GPUs
Overview
Teaching: 35 min
Exercises: 25 minQuestions
What are GPUs and how do we access them?
How can we use a GPU with Numba?
How can we use a GPU in Pandas, Numpy or SciKit Learn?
Objectives
Understand what the difference between a GPU and CPU is and the performance implications
Apply Numba to use a GPU
Understand that there are GPU enabled replacements for many popular Python libraries
Recall that NVIDIA GPUs can be programmed in CUDA, but this is a very low level operation
What are GPUs and why should we use them?
- GPUs are Graphics Processing Units, they have large numbers of very simple processing cores and are suited to some parallel tasks like machine learning and array operations
- GPUs used to have to be programmed using specialised languages/libraries such as Cuda (NVIDIA proprietary) or OpenCL (cross platform and open source).
- These are very low level systems that require the programmer to worry about things like moving data to/from GPU memory.
- Today many higher level libraries can use GPUs reducing our need to learn Cuda or OpenCL.
How can you access a GPU if your PC doesn’t have one
- Many laptops and desktops won’t have very powerful GPUs, instead we’ll want to use HPC or Cloud systems to access a GPU.

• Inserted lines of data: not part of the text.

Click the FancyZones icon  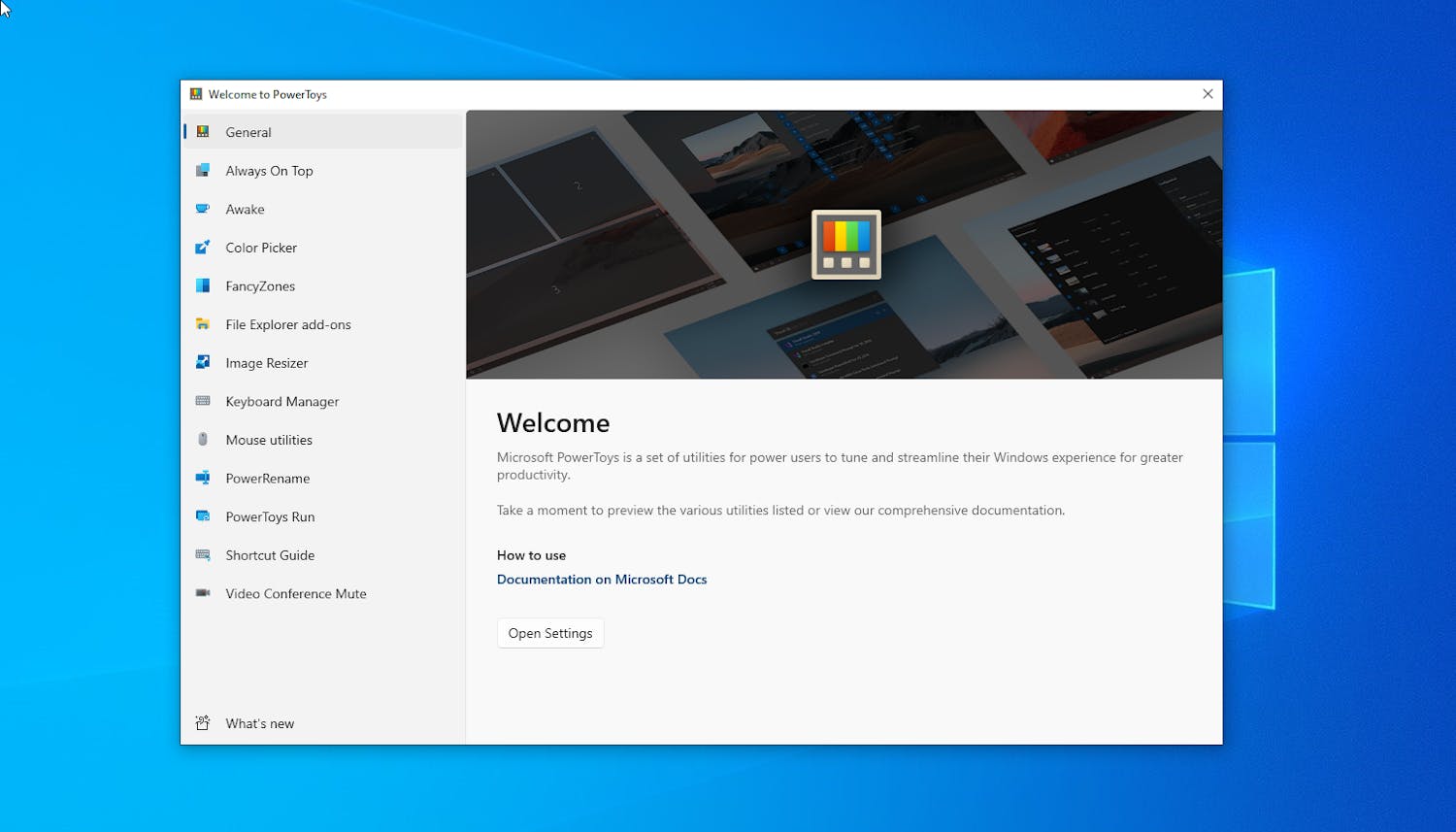click(203, 285)
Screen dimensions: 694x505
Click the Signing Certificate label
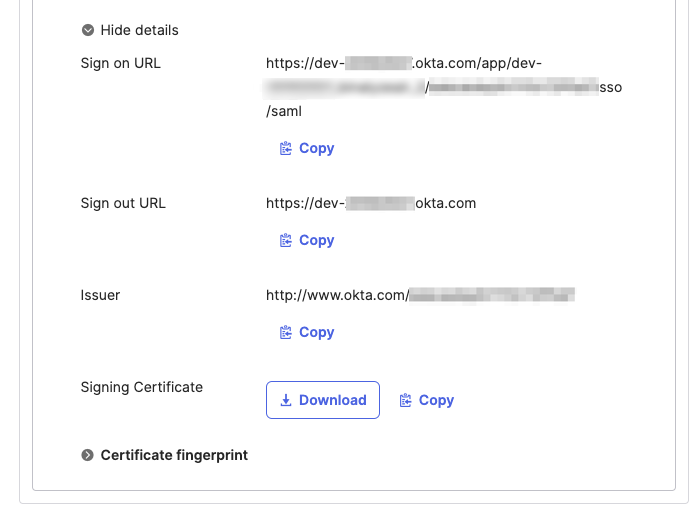tap(141, 387)
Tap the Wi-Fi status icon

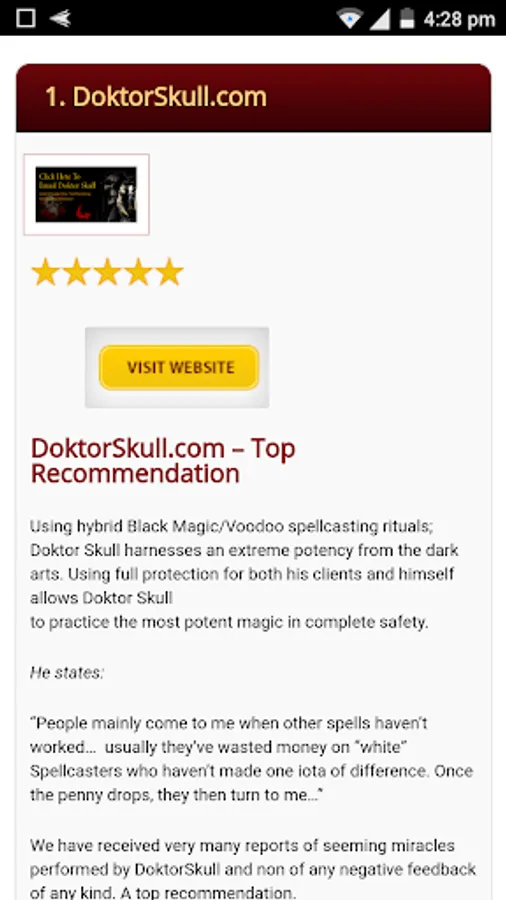coord(349,18)
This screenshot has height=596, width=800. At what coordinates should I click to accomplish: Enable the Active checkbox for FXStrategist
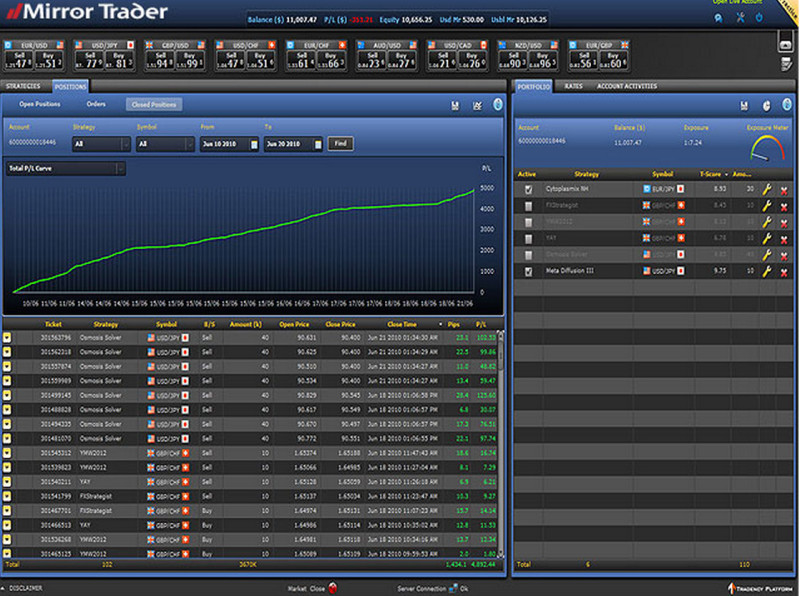(528, 205)
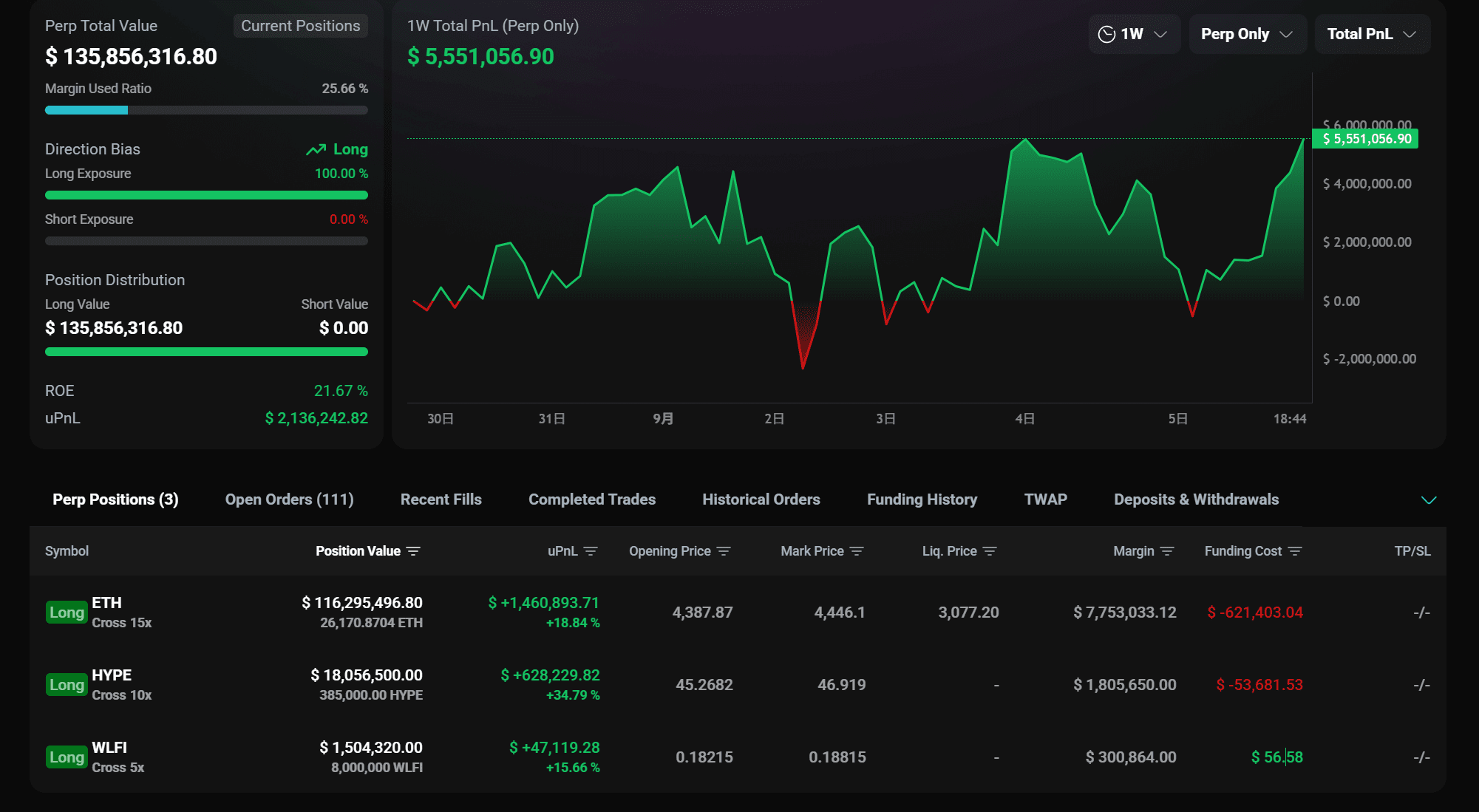1479x812 pixels.
Task: Click the Current Positions button
Action: tap(300, 26)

- Google Colab (https://colab.research.google.com) offers a Jupyter notebook interface with GPUs for free, but the GPUs aren’t very powerful.
Using GPUs
Using GPUs with Numba
- Numba can use GPUs with minor modifications to the code.

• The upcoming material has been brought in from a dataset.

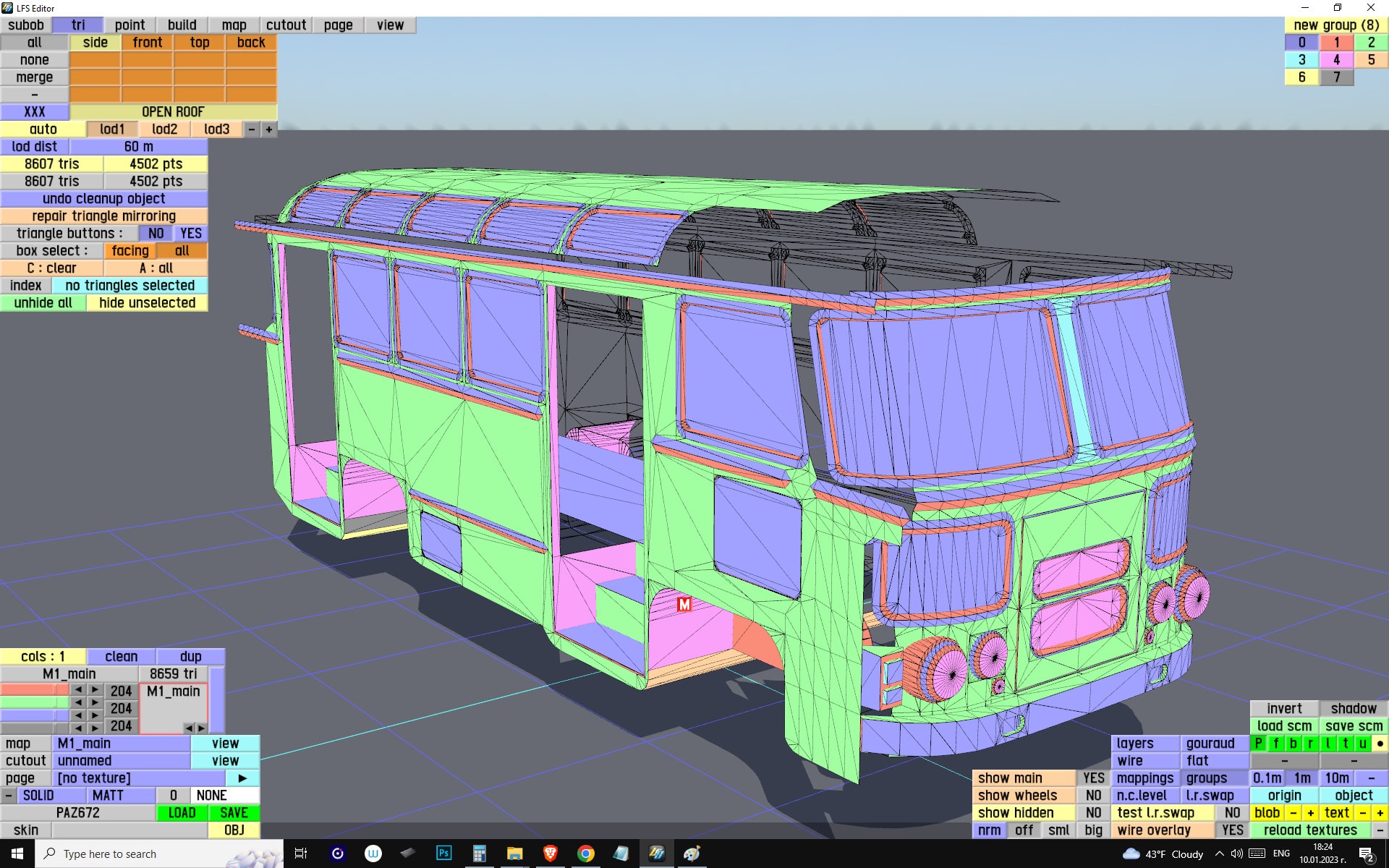Open the map M1_main selector
1389x868 pixels.
pyautogui.click(x=121, y=744)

- The key thing we need to do is use the
@cuda.jit
decorator. - The GPU has its own memory and we need to copy data to/from this.
GPU replacements for popular libraries
- NVIDIA have drop in replacements for Pandas, Numpy and SciKit learn that are GPU accelerated. The replacemnt for Numpy is known as Cupy.
The following will calculate the mean of 100,000,000 random numbers using Cupy.
import cupy as cp
a = cp.random.random(100_000_000)
%time cp.mean(a)
For comparison let’s do the same using numpy as see how long it takes.
import numpy as np
a = np.random.random(100_000_000)
%time np.mean(a)
Challenge
the challenge
Solution
the solution
Key Points
GPUs are Graphics Processing Units, they have large numbers of very simple processing cores and are suited to some parallel tasks like machine learning and array operations
Many laptops and desktops won’t have very powerful GPUs, instead we’ll want to use HPC or Cloud systems to access a GPU.
Google’s Colab provides free access to GPUs with a Jupyter notebooks interface.
Numba can use GPUs with minor modifications to the code.
NVIDIA have drop in replacements for Pandas, Numpy and SciKit learn that are GPU accelerated.